How can other Christians pray for Russia? “Pray that evangelicals can have unity with each other, and a strong idea of how to work with society. Not just being ‘holy’ at church, but holy everywhere else: at work, in school, at university, in the army…. Everywhere”.
“And pray that we can be a good part of our Russian culture. Our mindset makes it difficult sometimes to talk to Russian Orthodox believers, but we need to think that we are brothers and sisters in Christ, even when we have different theological points of view”.
And finally, he adds, “pray that we can be a nation that is friends with European countries, with the US, and others. Sometimes other see us as we Russians want to fight with everybody as if we were as enemies. Perhaps it would be good to have more inter-cultural experiences? We evangelicals see ourselves as bridge-builders”.
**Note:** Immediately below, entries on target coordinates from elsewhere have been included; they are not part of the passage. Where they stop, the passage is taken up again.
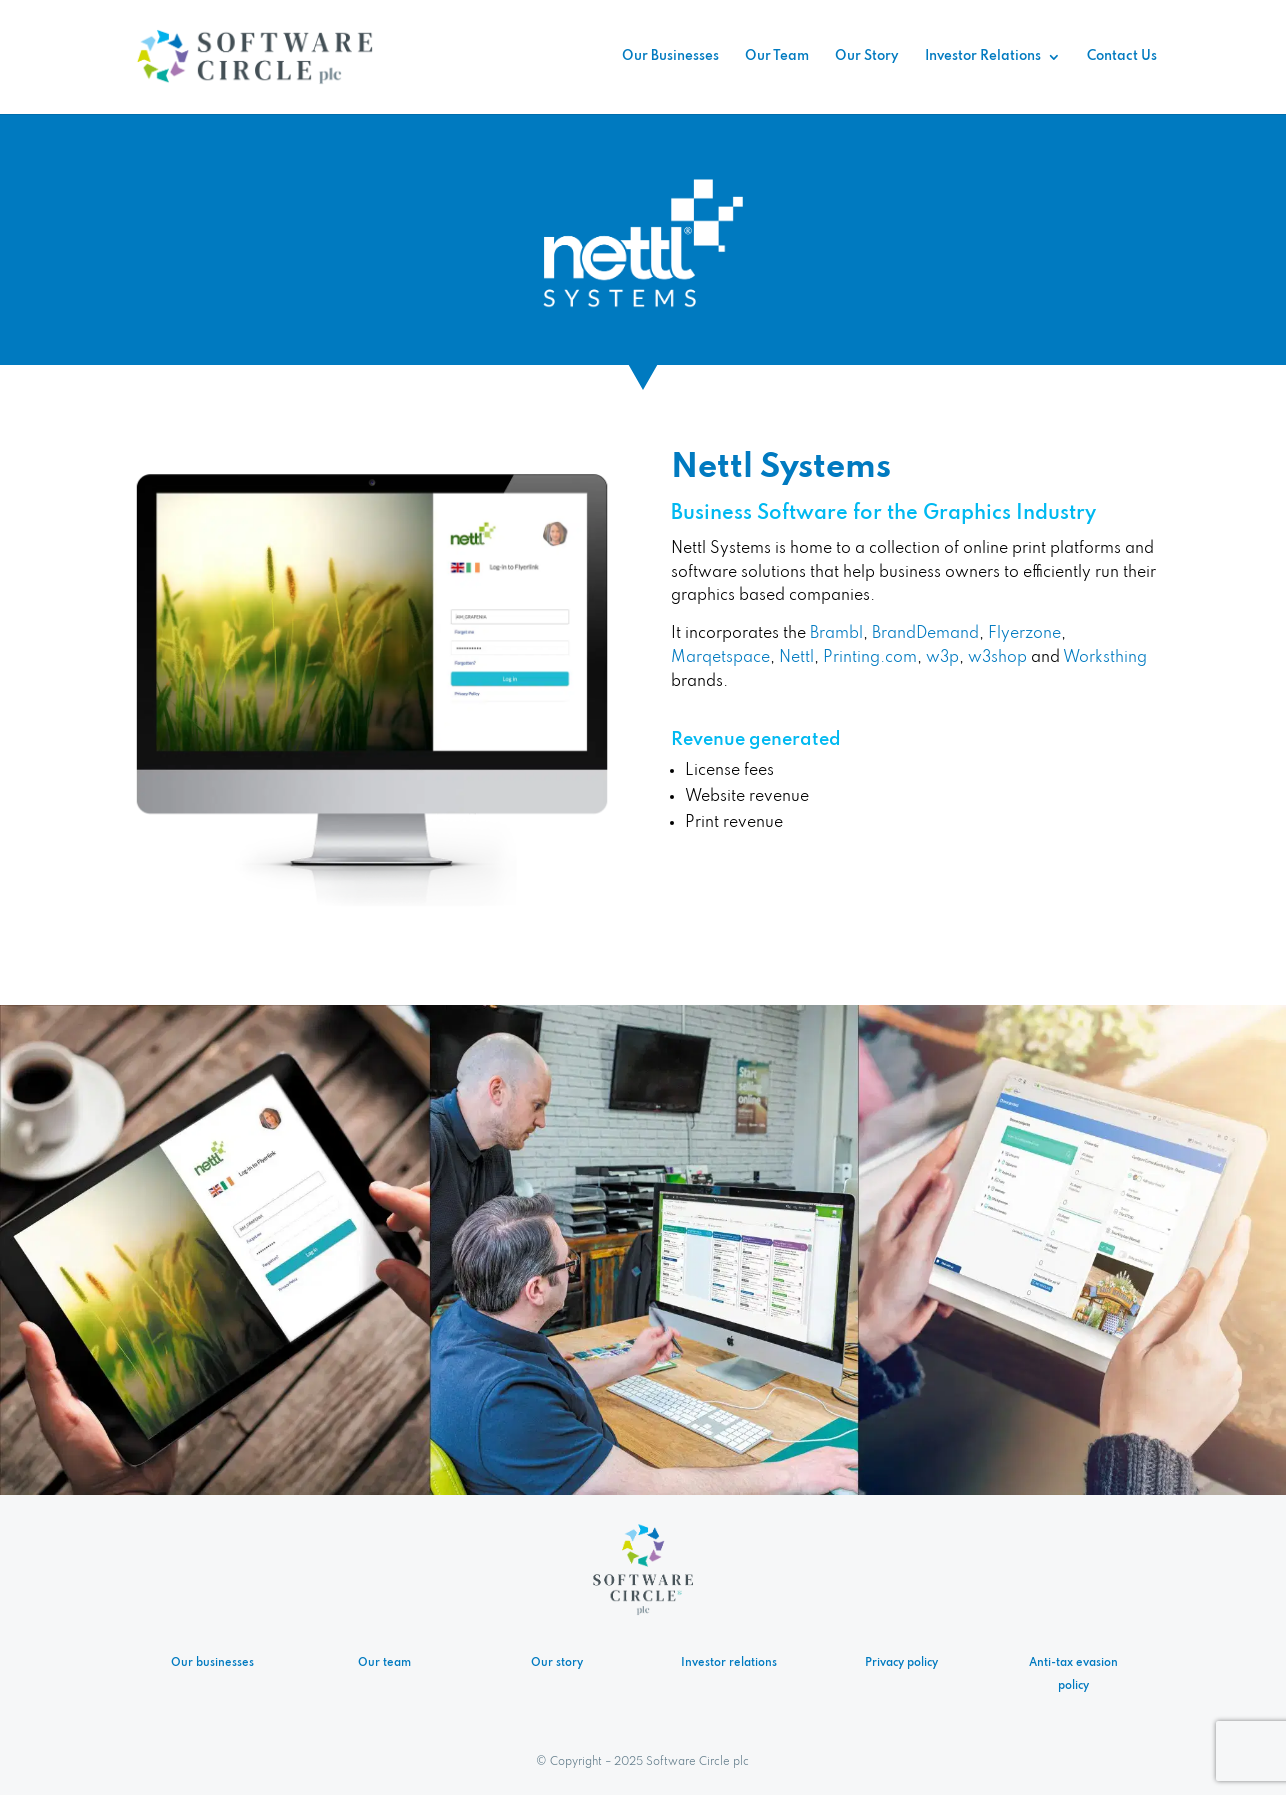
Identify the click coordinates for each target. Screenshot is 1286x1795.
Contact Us (1122, 56)
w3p (942, 658)
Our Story (867, 56)
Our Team (777, 56)
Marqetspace (720, 658)
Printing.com (870, 658)
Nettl (796, 658)
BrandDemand (925, 634)
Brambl (836, 634)
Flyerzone (1024, 634)
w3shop (997, 658)
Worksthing (1105, 658)
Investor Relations (983, 56)
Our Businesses (670, 56)
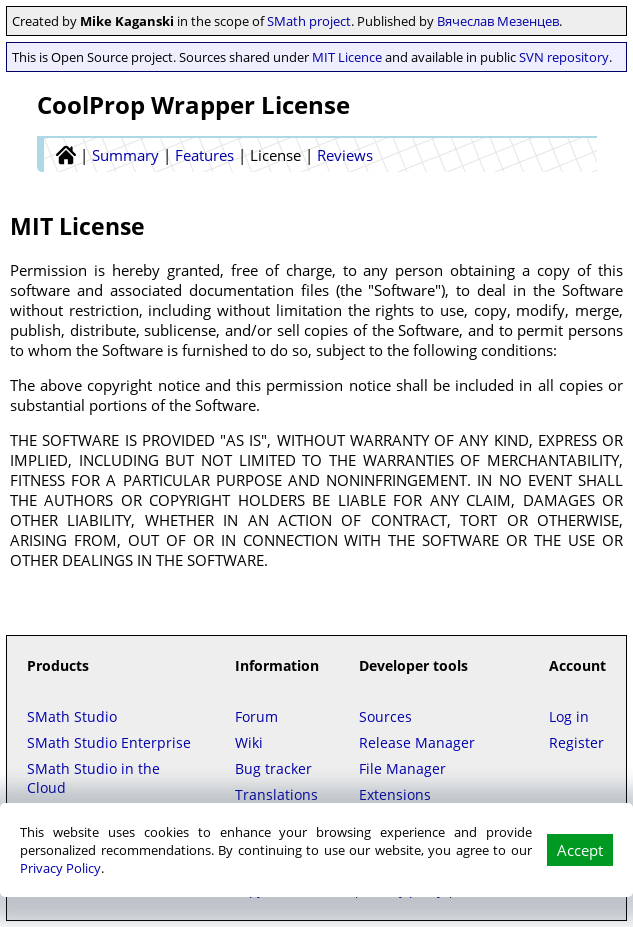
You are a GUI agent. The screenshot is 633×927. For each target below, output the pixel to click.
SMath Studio (72, 716)
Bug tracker (273, 768)
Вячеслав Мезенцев (498, 21)
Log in (569, 716)
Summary (125, 155)
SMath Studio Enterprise (109, 742)
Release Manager (417, 742)
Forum (256, 716)
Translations (276, 794)
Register (576, 742)
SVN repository (564, 57)
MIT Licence (347, 57)
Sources (385, 716)
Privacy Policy (60, 868)
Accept (580, 850)
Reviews (345, 155)
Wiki (249, 742)
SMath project (309, 21)
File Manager (402, 768)
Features (204, 155)
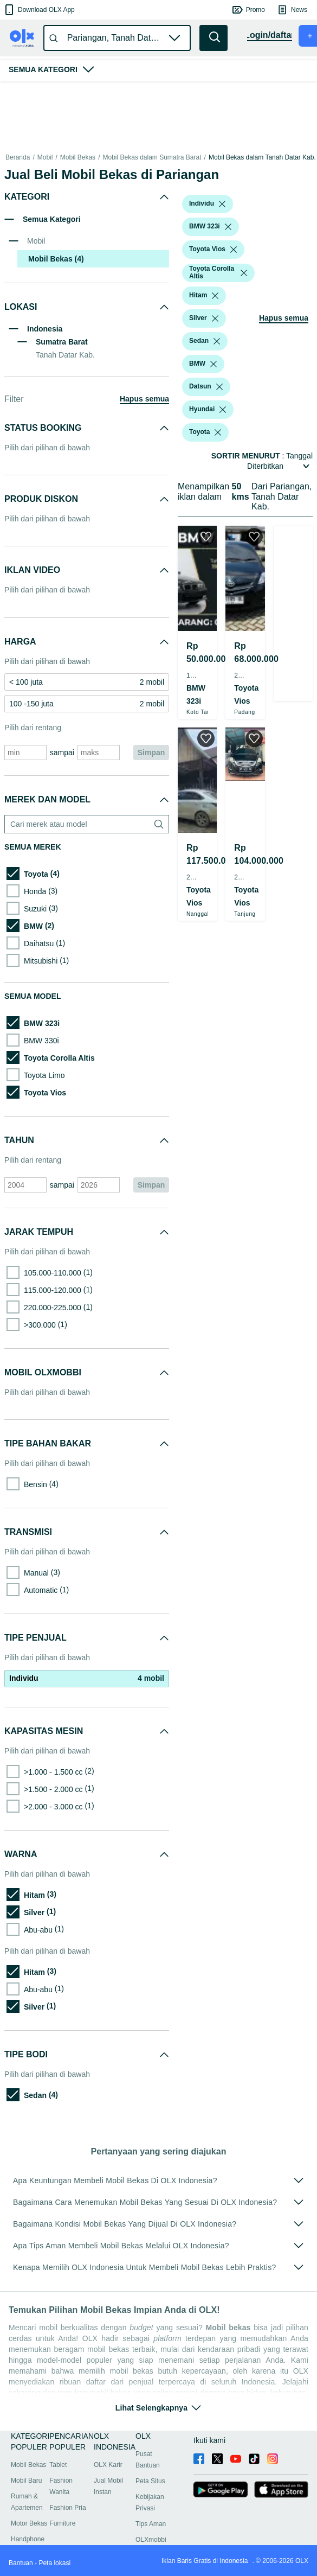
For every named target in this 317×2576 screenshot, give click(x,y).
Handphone (27, 2539)
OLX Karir (108, 2465)
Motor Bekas (29, 2523)
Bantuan (21, 2563)
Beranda (17, 157)
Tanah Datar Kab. (65, 354)
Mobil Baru (26, 2480)
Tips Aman (150, 2524)
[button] (39, 9)
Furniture (62, 2523)
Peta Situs (150, 2481)
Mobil (45, 157)
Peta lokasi (54, 2563)
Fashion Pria (67, 2507)
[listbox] (222, 204)
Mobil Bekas (77, 157)
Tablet (58, 2465)
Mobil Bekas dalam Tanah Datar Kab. (262, 157)
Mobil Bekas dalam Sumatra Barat (151, 157)
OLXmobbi (150, 2539)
[title] Speaking on political issues not a priority
William Yoder, a retired journalist and US citizen, is a spokesperson for the Russian Evangelical Alliance (REA). He told Evangelical Focus:
“The Russian Evangelical Alliance was founded in 2003, but is still very much in the process of formation. We have no committee responsible for public and political issues. We do not feel that kind of mandate”.
Yoder added: “Our concern is positive relations between the churches, including with the Orthodox. The REA is very concerned that we not break our ties with the Ukrainians. This requires keeping public, political statements to a minimum”.